* [ACTION ITEM]:
Would you retype exactly the lines below, from the one containing "Viewport: 577px width, 577px height." through the end of the entries, both ends included, but not the pictures?

··· DATA UNDER STUDY ···

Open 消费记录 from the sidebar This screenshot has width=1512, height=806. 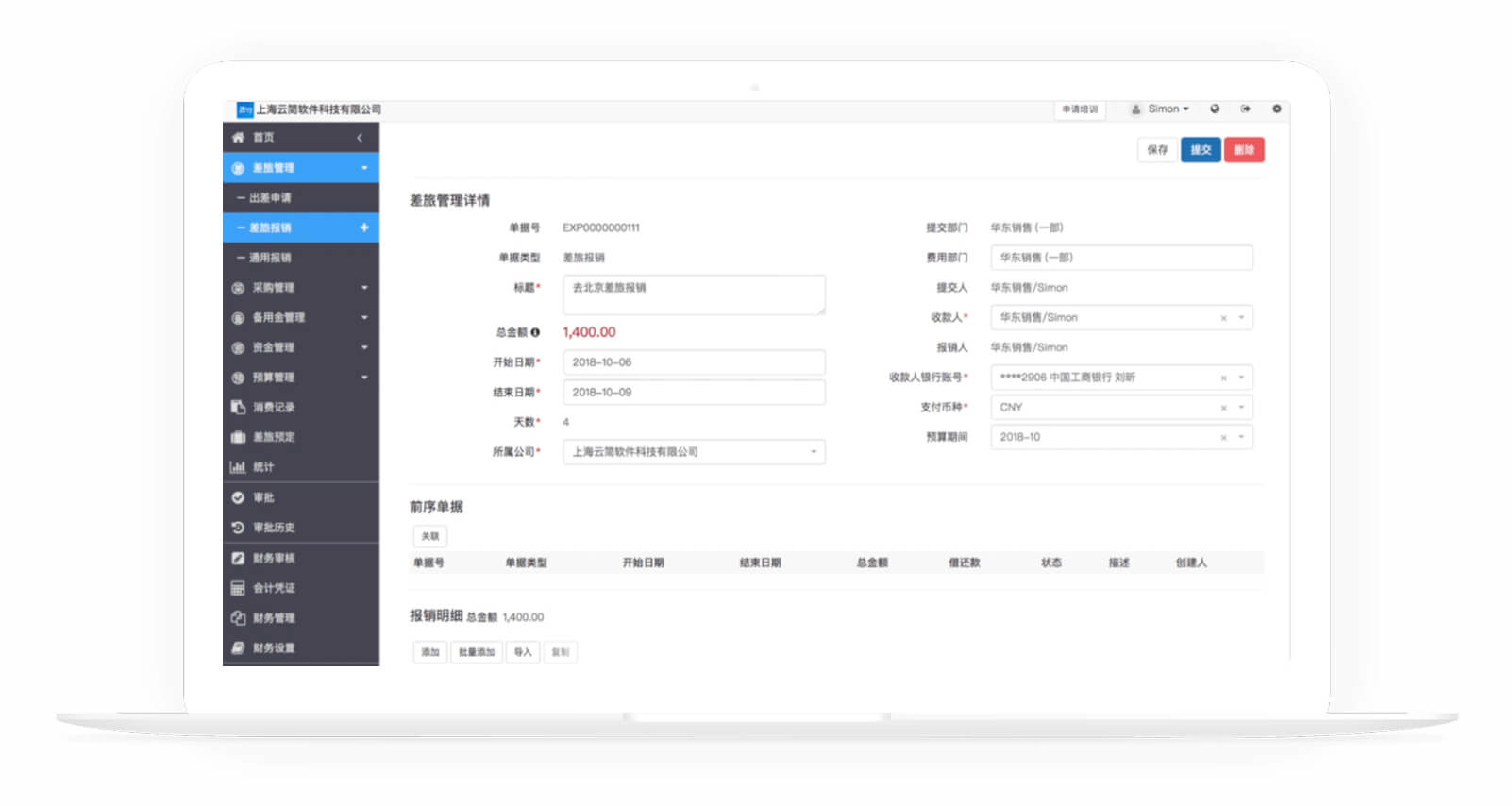[273, 408]
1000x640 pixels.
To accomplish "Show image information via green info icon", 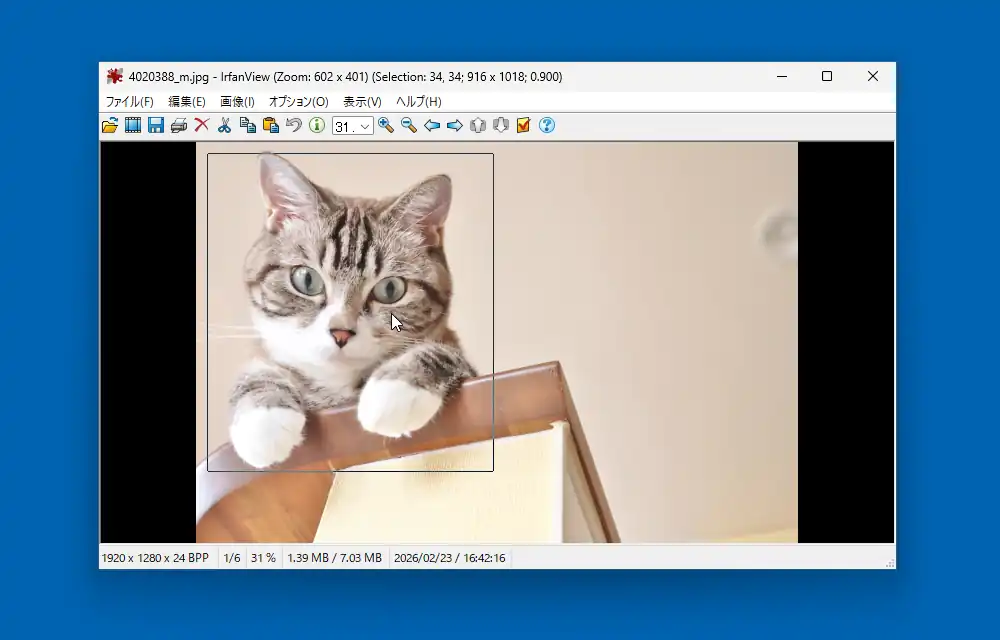I will click(316, 125).
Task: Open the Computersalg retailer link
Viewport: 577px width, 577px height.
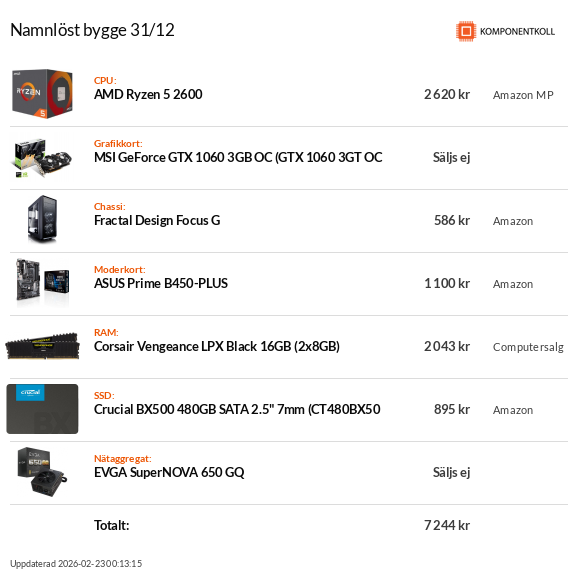Action: (528, 347)
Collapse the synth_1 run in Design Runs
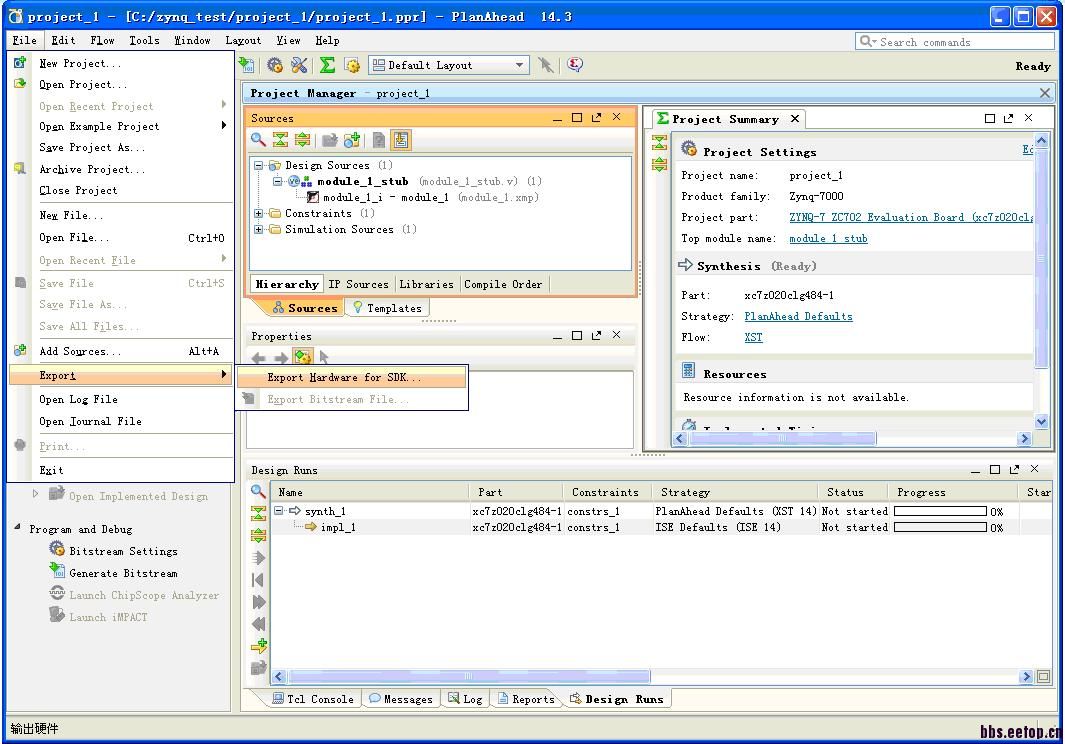Image resolution: width=1065 pixels, height=744 pixels. point(279,511)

···

* [OUTPUT FOR THIS TASK]:
Viewport: 577px width, 577px height.
Action: (528, 347)
Collapse the synth_1 run in Design Runs
Image resolution: width=1065 pixels, height=744 pixels. point(279,511)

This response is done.